In that scenario, the Fed could continue cutting rates with somewhat more confidence, unlike in recent quarters, when each inflation reading reinforced caution. It is worth remembering that the Fed’s year-end unemployment target is 4.4%, and we are already slightly above that. This provides some room to prioritize anchoring inflation expectations without completely stifling activity.
Nvidia and the Verdict on the “AI Bubble”
Despite the relevance of the minutes and the labor market after the shutdown, investors’ attention was focused on Nvidia’s earnings, which became a referendum on the sustainability of the investment boom in artificial intelligence.

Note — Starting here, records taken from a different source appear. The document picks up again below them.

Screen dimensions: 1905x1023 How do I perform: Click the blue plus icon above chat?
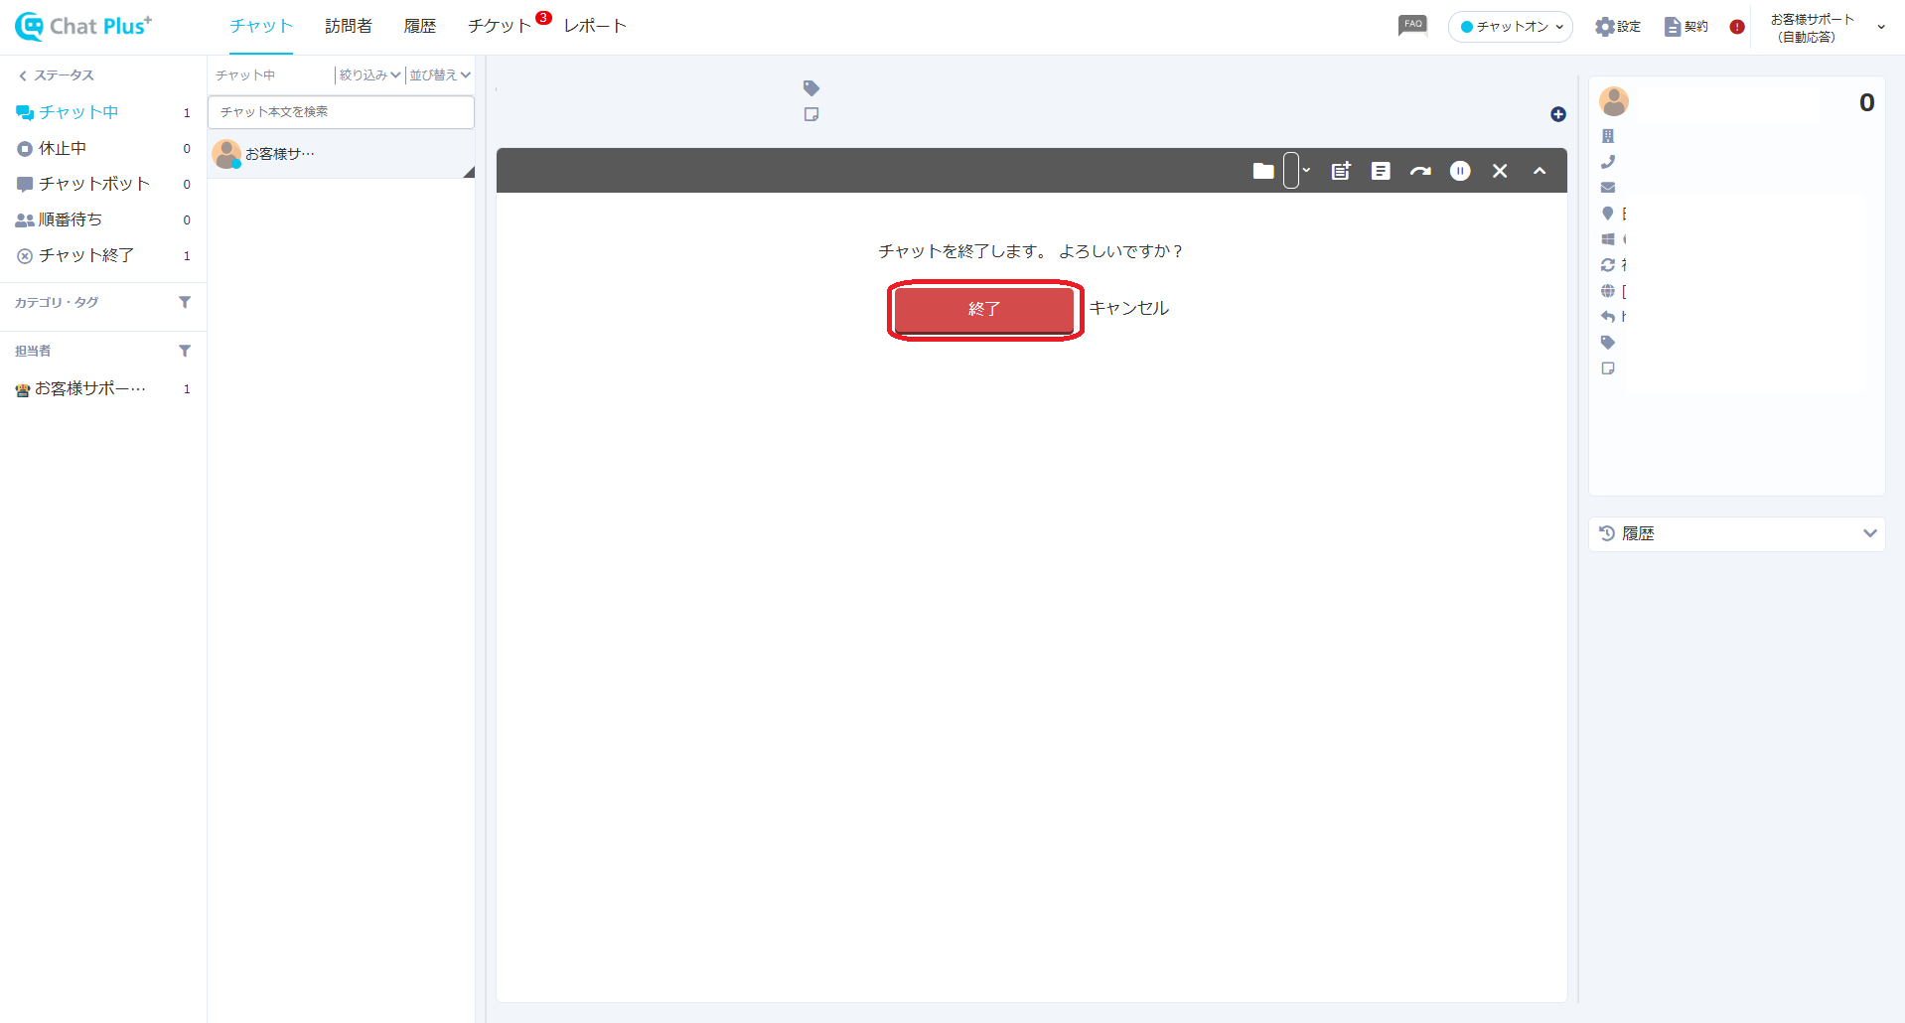point(1557,114)
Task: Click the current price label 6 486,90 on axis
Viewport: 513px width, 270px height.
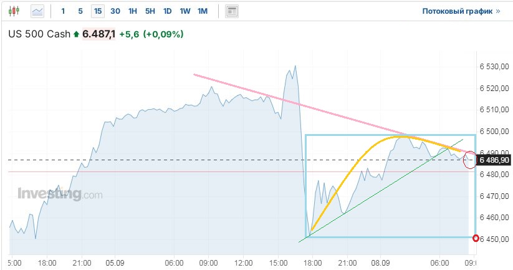Action: coord(494,160)
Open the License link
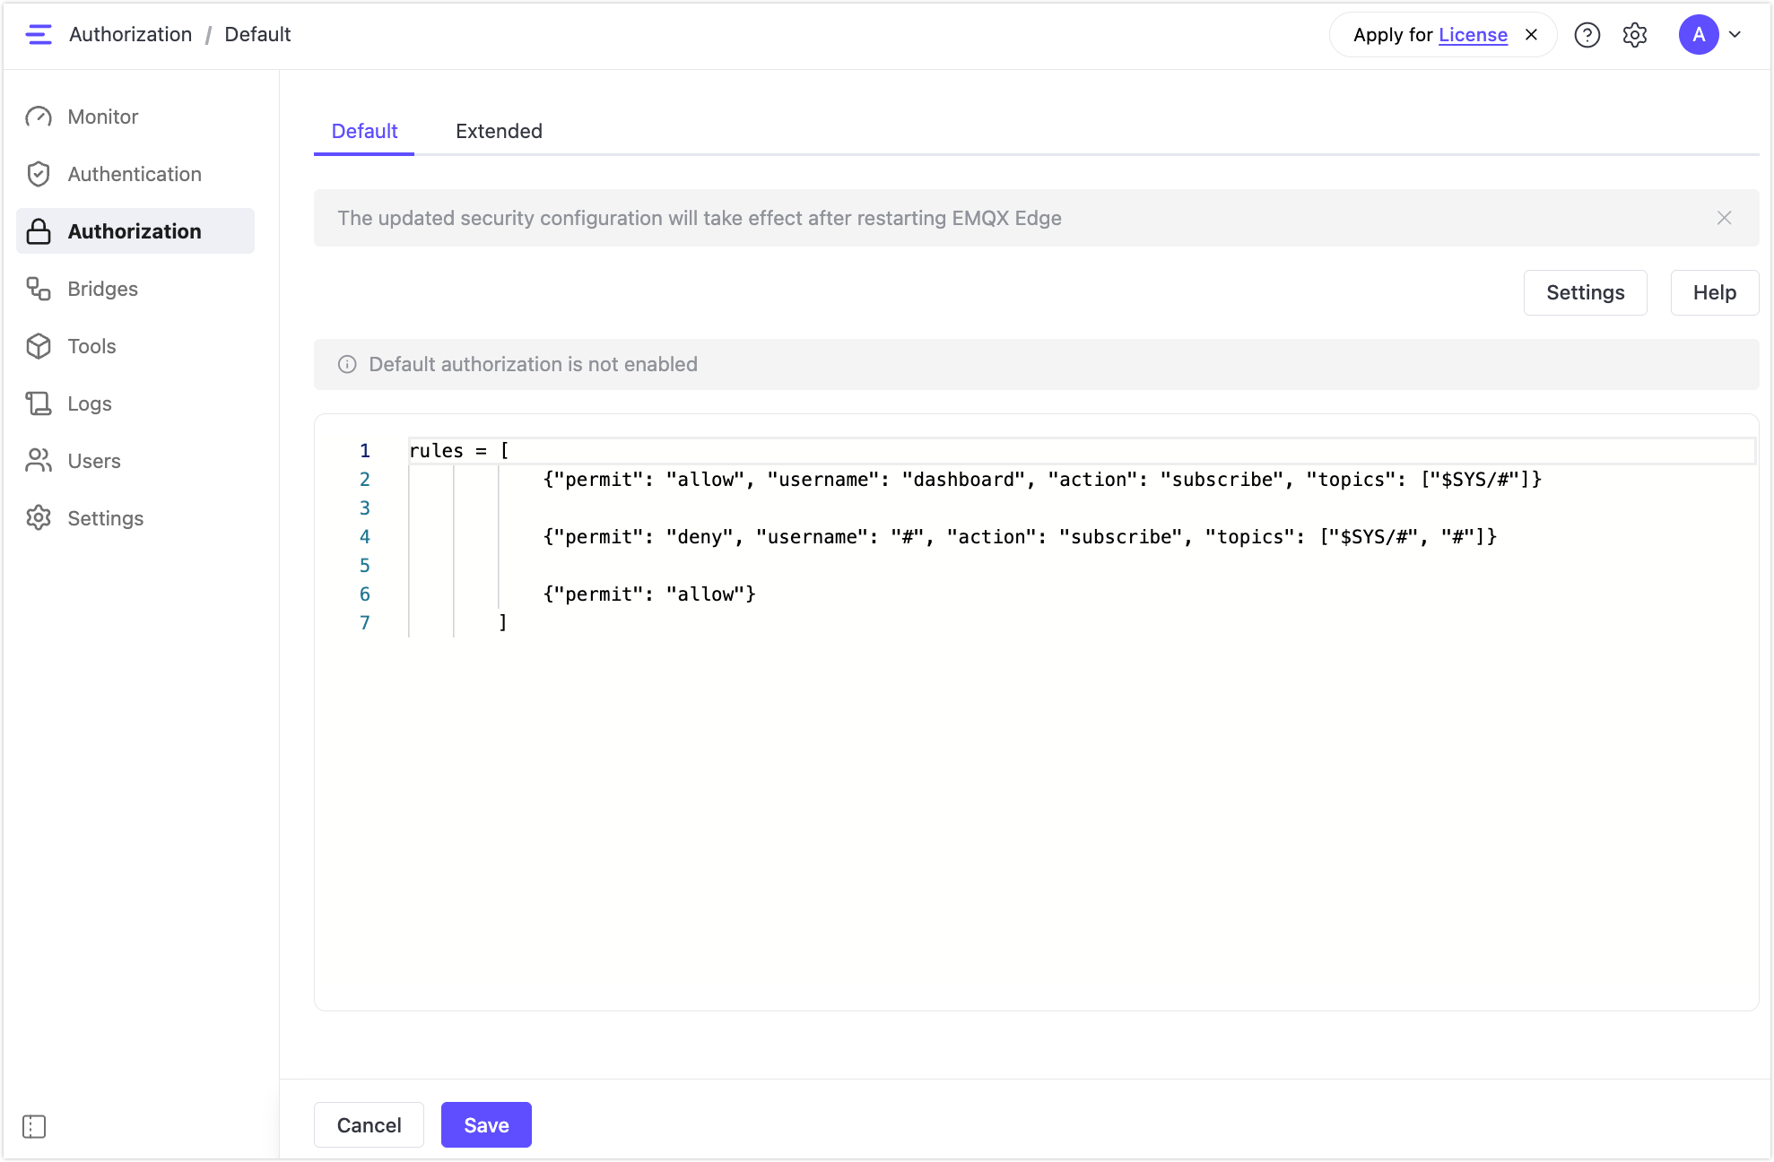The height and width of the screenshot is (1162, 1774). 1473,35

Jensen Huang, the company’s CEO, was clear from the start: “Demand for AI infrastructure continues to exceed our expectations,” dismissing the idea of an imminent slowdown in the investment cycle. Nvidia claims to have visibility on around $500 billion in potential revenue from its Blackwell and Rubin platforms through the end of 2026—a figure presented more as demand commitments than secured sales, but whose scale and time horizon remain highly significant.
Revenue from H10 GPUs for China is around $50 million and currently marginal. Any easing of trade restrictions between the United States and China could, therefore, generate a significant additional boost on a margin base close to 70%.

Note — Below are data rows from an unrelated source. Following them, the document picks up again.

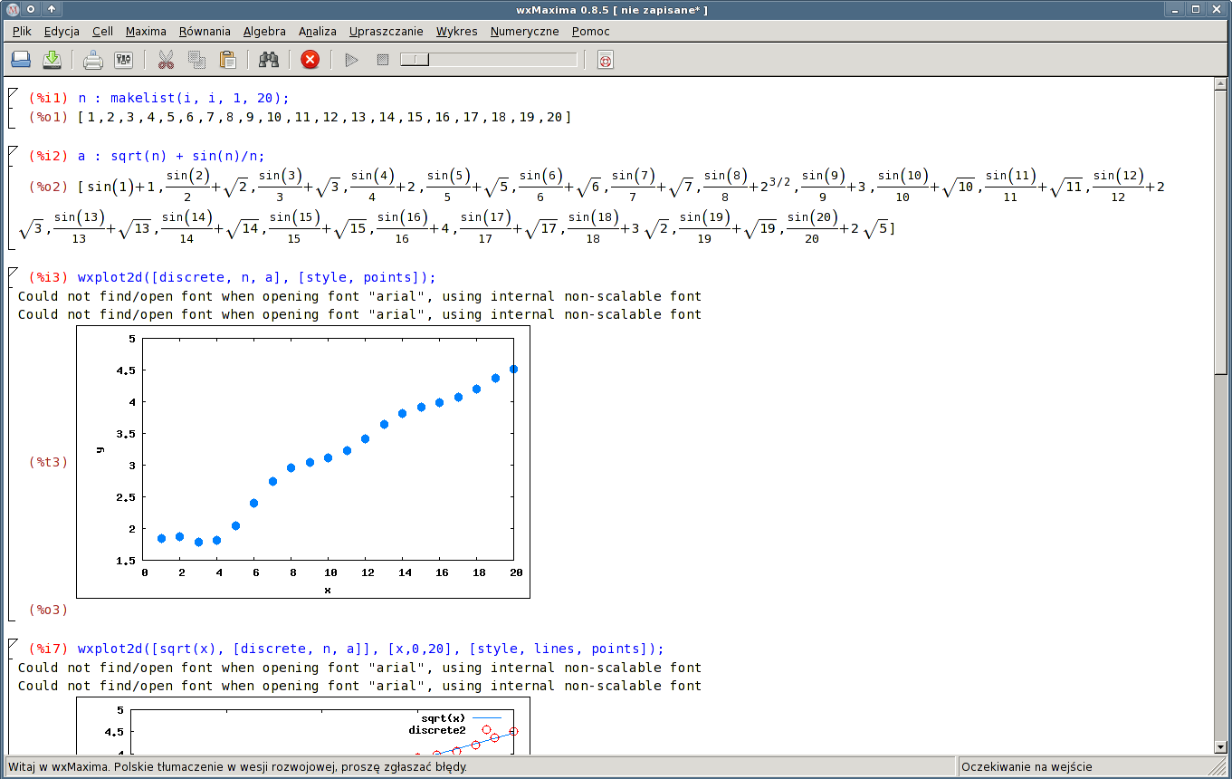Open the Równania menu
The image size is (1232, 779).
click(205, 31)
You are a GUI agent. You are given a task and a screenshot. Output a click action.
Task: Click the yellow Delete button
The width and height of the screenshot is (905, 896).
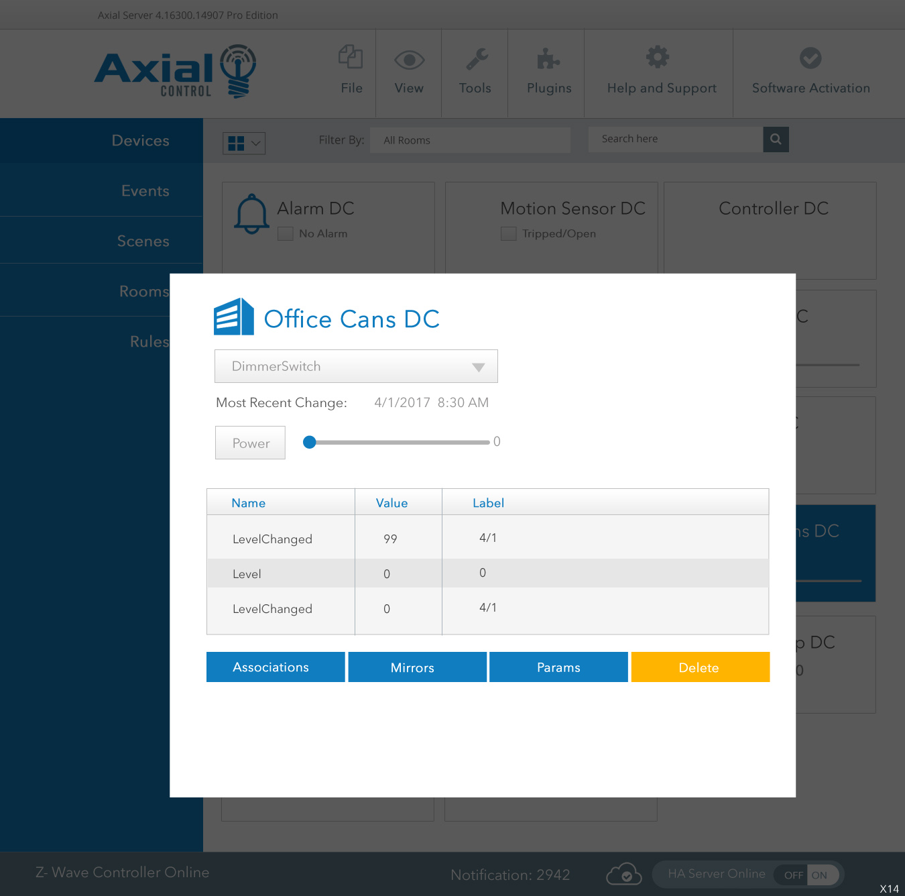[x=700, y=667]
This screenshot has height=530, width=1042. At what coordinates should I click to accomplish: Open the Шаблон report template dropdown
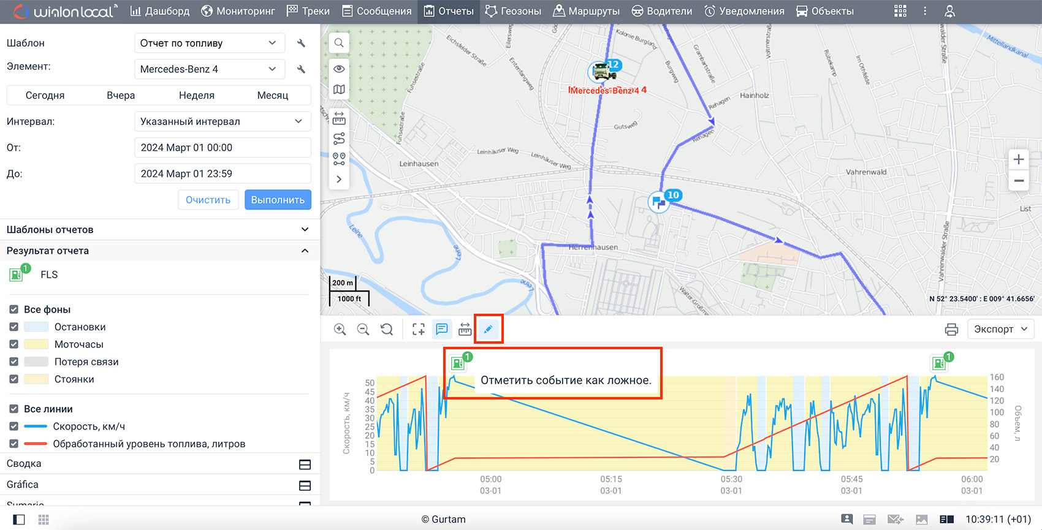click(x=209, y=43)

Circularity, Software Pricing, and GPU Lifespan
At the same time, news of the joint investment by Microsoft and Nvidia in Anthropic or the $100 billion program by Brookfield—also involving Nvidia and KIA—fuels the narrative about risks of “circularity” in the AI ecosystem: the same actors that sell hardware participate in financing clients and projects.
However, other developments point in the opposite direction. Alphabet has raised prices for Gemini 3 Pro by around 20% compared to the previous version, disproving the idea that AI software is being “commoditized.” The Ramp AI Index also indicates that nearly half of U.S. companies already have a paid subscription to AI tools, suggesting a growing base of recurring revenue.
On another note, a recent Bernstein report challenges Michael Burry’s thesis on GPU lifespan: the evidence points to depreciation horizons closer to six years than two. Nvidia insists that its software and parallel computing platform extend the economic life of its chips. If data centers extract more years of use from each hardware generation, ROIC improves and the narrative of “irrational capex” without return is weakened.
Nvidia as Architect of AI Infrastructure
The quarterly figures also reflect a qualitative shift: data center revenue is up 66%, and networking revenue is up 162%, reinforcing the perception of Nvidia not only as a GPU manufacturer but as a full architect of AI data centers (computing, networking, and software), capturing an increasing share of the value stack.
This result reduces the risk of a short-term “earnings cliff” and strengthens the thesis of an AI “supercycle,” though it does not eliminate all doubts. It is clear that Huang will never openly acknowledge a capex bubble, but it is also true that in two or three years, investors will demand tangible cash flows to justify the investments announced for 2026–2028. We are not yet at that point of maximum scrutiny.
Implications for Investors: Rates, AI, and the S&P 500 Over 12 Months
The recent declines seem to respond to technical and sentiment-driven factors. The market may continue to correct, but it already shows signs of being oversold, with a mood dominated by caution and even fear. It does not seem likely that AI investment will collapse in the next 12 months; the project pipeline remains substantial, and the debate is more about the pace of growth than its continuation.